Our group focused on developing materials for energy-related applications, emphasizing energy storage and thermal electricity. We used nano crystals as building blocks, or precursors for constructing the microscopic materials. And we investigate the transformation the nano crystals undergo into whole solids, aiming to enhance performance, and by understanding and controlling the properties derived from the nanoscale features.
In particular, for thermal electric materials, we focused on defect control. Developing thermoelectric materials via solution processing involves numerous challenges. One, mitigating oxidation due to the nanoparticles'high surface to volume ratio.
Reproducibility, due to the complexity of the process. And three, dealing with volatile species to ensure stability. Addressing and understanding these challenges is crucial for enhancing thermal electric materials efficiency for practical applications.
Our research advanced cost-effective solution-processed thermal electric materials, by fine-tuning nanoparticle properties and their organization. We are uncovering the chemistry involved in the whole process, from the nanoparticle synthesis to the final consolidation. And currently, we are focused on how surface species or affect materials microstructure, and hence their performance.

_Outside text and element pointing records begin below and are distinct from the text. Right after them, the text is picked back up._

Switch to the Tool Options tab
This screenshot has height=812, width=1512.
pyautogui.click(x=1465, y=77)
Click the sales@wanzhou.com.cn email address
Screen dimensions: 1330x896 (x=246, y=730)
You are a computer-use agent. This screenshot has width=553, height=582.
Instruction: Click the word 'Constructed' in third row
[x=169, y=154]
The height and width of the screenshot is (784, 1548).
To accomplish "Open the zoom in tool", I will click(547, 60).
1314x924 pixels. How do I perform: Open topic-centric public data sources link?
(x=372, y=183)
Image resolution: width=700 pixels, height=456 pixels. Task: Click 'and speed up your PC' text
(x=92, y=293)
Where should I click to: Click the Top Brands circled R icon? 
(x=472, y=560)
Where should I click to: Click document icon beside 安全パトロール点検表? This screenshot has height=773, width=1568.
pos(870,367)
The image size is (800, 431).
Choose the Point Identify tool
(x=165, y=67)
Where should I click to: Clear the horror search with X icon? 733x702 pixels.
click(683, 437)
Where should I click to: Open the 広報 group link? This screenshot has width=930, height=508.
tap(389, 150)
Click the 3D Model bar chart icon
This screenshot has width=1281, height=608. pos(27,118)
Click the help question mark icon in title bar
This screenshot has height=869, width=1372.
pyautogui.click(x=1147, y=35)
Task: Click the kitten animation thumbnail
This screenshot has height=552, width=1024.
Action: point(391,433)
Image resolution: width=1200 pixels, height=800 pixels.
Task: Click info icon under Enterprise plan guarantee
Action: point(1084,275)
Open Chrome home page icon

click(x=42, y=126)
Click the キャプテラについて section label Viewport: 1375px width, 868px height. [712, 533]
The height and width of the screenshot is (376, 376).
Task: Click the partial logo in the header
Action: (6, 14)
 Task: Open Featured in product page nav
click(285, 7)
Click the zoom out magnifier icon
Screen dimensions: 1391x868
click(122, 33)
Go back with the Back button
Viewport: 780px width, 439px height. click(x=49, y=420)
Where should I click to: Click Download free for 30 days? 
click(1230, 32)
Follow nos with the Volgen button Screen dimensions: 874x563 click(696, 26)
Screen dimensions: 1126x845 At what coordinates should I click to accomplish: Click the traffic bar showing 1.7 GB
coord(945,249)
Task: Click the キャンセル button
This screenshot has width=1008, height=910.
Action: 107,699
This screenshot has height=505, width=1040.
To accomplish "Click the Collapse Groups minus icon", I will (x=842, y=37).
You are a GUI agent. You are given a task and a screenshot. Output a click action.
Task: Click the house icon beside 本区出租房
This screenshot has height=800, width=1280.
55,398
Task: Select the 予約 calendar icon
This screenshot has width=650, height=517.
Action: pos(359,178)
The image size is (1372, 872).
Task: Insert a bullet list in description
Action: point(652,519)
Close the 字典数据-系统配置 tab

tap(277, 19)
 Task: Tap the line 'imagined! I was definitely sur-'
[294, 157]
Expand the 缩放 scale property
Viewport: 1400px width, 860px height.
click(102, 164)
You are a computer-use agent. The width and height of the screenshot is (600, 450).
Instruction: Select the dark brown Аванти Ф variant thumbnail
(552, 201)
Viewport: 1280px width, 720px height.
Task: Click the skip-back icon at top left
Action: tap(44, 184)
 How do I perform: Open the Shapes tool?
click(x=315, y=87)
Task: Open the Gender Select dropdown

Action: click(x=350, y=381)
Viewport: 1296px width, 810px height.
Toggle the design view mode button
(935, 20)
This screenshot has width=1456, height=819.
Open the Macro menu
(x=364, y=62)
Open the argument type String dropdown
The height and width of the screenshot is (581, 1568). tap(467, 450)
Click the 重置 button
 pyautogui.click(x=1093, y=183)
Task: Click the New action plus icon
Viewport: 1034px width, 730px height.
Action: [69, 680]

We enhanced thermoelectric performance through the utilizing solution process surface engineered particles, significantly reducing the thermal conductivity by micro structural tuning and the introduction of defects. This approach also is advantageous, because it uses inexpensive precursors, low temperatures, and also, we use water as a solvent. We found that certain molecules absorb at the particle surface and restrict grain growth.
Now, we are trying to rationalize how different surface species affect microstructure and hence transport properties, based on their composition, chemical instability, and bonding nature.